What can’t you appeal? Well, first of all, you can’t appeal whether the university can apply this new process to you, versus the preexisting code that is already terrible: “The determination by [Notre Dame’s Office of Community Standards] as to which process applies is final, and may not be appealed.” So whatever minimal rights you thought you had are right out the window, and no complaining. 

The policy then establishes two new “consequences” for violating COVID policies — COVID Probation and COVID Dismissal. Miss a mandatory COVID test, and you first get a warning, then probation, and then dismissal — and “there are no appeals except for students assigned COVID Dismissal from the University.”

"It’s hard to figure out a legitimate public health reason to ban appeals."
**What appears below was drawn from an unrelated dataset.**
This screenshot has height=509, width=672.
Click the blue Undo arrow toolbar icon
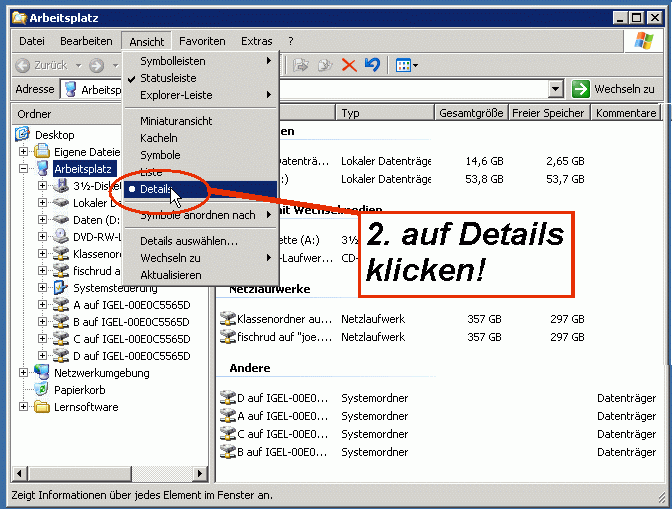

As FIRE previously acknowledged in a statement, one can appreciate the need to take expeditious action when it comes to people who are potentially causing public health problems during a pandemic. That action does not necessarily have to be a punishment, of course, and most of the time it isn’t. (Even Notre Dame gives you one warning.) But it’s hard to figure out a legitimate public health reason to ban appeals. If Notre Dame can trust students not to run around purposely coughing on people after they receive a warning or while the original process, brief as it may be, is underway — and unless they are literally locking students in a room while this is going on, they do trust them not to — it’s hard to imagine why they couldn’t trust them not to while the appeal proceeds, since they will remain on campus anyway. (Remember, those actually kicked off campus with a COVID Dismissal do get an appeal.)

Further, in the case of meritorious appeals, if it turns out Notre Dame might have made a mistake about what happened or who is responsible, that information actually is important both to the affected student and for public health reasons. It’s important to the disciplined student, of course, as they are being unjustly denied the opportunity to receive an education that semester. But it’s also important to the college community, if it turns out that someone else might be engaging in uncorrected behavior that puts others at risk.

Colleges and universities have made many changes this year because of COVID-19, and it’s hard to overstate the level of disruption that the pandemic has caused to both students’ and faculty members’ experience of higher education. While this has undoubtedly been a challenge to college administrators like those at Notre Dame, they nevertheless have a responsibility to think through the implications of the changes they make and not to treat a pandemic as an excuse to cut corners, treat students unjustly, or put public health unnecessarily at risk. Notre Dame’s policy does all three of these things. It should be replaced with something better.